200mila in corteo a Roma contro la violenza sulle donne. Camusso: “violenza sulle donne sconfitta per tutte”

Il corteo della manifestazione contro la violenza sulle donne, “Nonunadimeno”, si è concluso a Piazza S.Giovanni con circa duecentomila presenze, secondo Tatiana Montella, la leader di Iodecido, una delle tre organizzazioni, che con Noi donne e la rete DIRE ha lanciato l’iniziativa di sabato. Donne di tutte le generazioni, dalle bambine alle anziane per dire basta alla violenza sulle donne, basta ai femminici, basta agli stupri. In piazza anche diversi uomini, soprattutto giovani. Tra gli striscioni che stanno accompagnando il corteo a Roma delle donne molti hanno foto di vittime di violenza. Il tema del femminicidio è quello predominante negli slogan. Anche per quanto riguarda i colori della manifestazione, a predominare è il rosso, come le scarpette dei femminicidi, divenute da tempo simbolo delle donne vittime di violenza da parte degli uomini.

Camusso, è sconfitta per tutti

“La violenza sulle donne è una sconfitta per tutti. Io sono qui perché giustamente è un tema che ci accomuna”, ha detto il segretario generale della Cgil, Susanna Camusso, ai cronisti nel corteo di Roma. Oltre al segretario generale, la Cgil era presente con sindacaliste di tutte le Camere del lavoro. Sulla massiccia partecipazione alla manifestazione, Camusso commenta: “Era facile prevedere che ci fosse molta voglia di reagire, di riprendere la parola in questa condizione in cui crescono forme di violenza e accanimento contro le donne”.

“Siamo in tantissime, sarà una giornata per dire basta alle violenza maschile contro le donne – ha detto, parlando con i cronisti, Titti Carrano, presidente della Dire, associazione che unisce 77 centri antiviolenza di tutta Italia – oggi è il primo passo, domani ci riuniamo in assemblea con una serie di tavoli tematici per formulare dal basso un piano nazionale contro la violenza sulle donne.
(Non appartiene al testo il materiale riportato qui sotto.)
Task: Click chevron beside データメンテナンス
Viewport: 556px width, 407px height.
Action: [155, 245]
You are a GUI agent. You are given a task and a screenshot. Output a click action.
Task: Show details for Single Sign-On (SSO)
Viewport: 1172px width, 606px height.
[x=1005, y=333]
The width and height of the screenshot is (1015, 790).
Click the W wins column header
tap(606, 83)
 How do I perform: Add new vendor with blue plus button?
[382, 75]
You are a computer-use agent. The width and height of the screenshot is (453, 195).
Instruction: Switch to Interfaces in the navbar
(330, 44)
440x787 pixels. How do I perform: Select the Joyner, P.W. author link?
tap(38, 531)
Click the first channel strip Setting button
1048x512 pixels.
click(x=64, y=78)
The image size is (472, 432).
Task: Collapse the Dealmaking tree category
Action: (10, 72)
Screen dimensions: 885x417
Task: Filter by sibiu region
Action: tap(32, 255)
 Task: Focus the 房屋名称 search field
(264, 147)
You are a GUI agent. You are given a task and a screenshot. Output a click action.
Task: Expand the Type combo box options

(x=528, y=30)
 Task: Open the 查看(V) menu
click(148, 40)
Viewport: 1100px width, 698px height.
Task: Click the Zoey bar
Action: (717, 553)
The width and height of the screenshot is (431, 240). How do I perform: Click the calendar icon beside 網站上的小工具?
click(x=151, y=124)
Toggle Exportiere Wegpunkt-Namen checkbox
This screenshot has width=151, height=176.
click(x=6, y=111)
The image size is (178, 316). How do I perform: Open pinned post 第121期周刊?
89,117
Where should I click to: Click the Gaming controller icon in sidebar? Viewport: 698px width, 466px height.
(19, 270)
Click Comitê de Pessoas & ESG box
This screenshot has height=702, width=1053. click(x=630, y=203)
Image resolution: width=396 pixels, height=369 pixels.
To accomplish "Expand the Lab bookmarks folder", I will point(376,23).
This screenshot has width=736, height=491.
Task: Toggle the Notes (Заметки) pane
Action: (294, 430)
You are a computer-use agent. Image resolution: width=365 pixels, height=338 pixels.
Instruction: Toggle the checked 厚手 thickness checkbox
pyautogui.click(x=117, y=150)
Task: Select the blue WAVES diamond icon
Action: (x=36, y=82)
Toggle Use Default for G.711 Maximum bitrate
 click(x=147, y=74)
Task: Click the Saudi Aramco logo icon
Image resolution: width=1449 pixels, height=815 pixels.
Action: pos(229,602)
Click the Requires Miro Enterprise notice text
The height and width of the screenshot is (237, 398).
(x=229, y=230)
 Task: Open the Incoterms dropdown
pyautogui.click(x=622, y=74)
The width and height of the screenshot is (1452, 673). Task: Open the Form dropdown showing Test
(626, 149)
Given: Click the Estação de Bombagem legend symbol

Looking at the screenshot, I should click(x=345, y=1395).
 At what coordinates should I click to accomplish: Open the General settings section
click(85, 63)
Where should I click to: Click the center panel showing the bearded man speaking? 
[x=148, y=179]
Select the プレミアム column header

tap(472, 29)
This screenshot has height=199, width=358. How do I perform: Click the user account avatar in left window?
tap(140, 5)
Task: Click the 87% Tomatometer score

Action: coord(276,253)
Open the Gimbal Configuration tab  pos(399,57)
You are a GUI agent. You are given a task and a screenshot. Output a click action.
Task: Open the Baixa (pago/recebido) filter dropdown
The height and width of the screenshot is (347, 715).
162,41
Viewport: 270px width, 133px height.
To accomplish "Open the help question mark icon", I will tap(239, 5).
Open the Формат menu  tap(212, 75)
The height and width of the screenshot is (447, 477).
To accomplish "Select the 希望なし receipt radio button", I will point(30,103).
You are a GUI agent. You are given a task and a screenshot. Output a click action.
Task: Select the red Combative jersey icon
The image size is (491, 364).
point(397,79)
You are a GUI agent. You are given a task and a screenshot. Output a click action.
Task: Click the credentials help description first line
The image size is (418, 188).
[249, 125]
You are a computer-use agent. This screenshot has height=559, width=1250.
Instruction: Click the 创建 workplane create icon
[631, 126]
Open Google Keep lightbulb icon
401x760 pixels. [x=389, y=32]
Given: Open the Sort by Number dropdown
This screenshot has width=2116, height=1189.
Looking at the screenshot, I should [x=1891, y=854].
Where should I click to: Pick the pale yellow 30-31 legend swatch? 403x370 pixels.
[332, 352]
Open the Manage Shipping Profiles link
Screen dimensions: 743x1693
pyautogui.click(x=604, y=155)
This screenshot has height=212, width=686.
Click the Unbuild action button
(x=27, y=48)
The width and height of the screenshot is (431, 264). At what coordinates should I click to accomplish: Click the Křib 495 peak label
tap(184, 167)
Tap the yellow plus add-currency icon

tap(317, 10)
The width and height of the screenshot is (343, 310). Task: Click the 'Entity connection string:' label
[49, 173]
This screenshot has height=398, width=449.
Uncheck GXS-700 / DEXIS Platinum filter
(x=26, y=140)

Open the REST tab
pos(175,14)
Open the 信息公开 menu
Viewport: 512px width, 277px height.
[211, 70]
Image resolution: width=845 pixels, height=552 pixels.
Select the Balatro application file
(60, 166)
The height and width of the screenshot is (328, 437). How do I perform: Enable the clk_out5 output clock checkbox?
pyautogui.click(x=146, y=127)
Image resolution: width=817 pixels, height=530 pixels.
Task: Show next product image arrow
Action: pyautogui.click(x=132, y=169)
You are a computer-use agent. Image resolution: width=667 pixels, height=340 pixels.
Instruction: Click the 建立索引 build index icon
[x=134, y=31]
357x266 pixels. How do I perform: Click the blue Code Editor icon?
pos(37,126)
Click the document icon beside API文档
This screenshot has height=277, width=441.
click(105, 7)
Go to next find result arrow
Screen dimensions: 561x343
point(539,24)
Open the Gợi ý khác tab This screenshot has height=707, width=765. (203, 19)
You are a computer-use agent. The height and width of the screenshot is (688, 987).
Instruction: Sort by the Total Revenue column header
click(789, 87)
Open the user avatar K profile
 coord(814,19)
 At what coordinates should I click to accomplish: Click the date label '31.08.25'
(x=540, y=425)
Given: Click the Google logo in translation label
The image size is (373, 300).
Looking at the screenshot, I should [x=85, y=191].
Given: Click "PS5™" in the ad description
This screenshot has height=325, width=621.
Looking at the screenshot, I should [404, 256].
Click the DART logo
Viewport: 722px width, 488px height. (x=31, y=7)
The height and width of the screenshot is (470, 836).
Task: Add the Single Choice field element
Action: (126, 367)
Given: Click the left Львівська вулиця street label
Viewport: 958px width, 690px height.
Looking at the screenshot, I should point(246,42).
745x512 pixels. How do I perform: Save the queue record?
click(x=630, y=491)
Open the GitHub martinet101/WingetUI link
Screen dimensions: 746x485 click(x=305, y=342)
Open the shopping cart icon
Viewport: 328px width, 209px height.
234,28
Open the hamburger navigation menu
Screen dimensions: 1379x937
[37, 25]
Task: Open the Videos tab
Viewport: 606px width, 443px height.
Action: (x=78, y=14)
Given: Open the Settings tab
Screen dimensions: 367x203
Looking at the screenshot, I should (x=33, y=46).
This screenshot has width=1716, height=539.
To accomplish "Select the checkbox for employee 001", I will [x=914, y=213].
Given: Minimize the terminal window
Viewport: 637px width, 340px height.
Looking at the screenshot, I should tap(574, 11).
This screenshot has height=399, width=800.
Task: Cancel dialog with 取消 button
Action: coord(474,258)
Non accettiamo più che sia condannata solo a parole”. Oltre all’associazione Dire la manifestazione è stata organizzata dall’Udi, Unione donne d’Italia e dalla Rete ‘Io decido’. Tatiana Montella spiega “perché non siamo disposte a perdere altre donne per colpa della violenza maschile, per non lasciare indietro nessuno, è una questione trasversale e culturale, non è un fattore emergenziale”. “Una manifestazione bella e vivace e domani ci riuniremo in assemblea per costruire la nostra proposta di piano nazionale antiviolenza”, ha detto la presidente dell’Udi Vittoria Tola.

Molti gli slogan che le donne in testa al corteo scandiscono: “Per le donne morte non basta il lutto, pagherete caro, pagherete tutto”, “Se vuoi comandare e non l’ho scelto io sono libera di dirti addio”. Un richiamo anche al movimento femminista: “Siamo femministe, siamo sempre quelle, siamo milioni di forza ribelle”.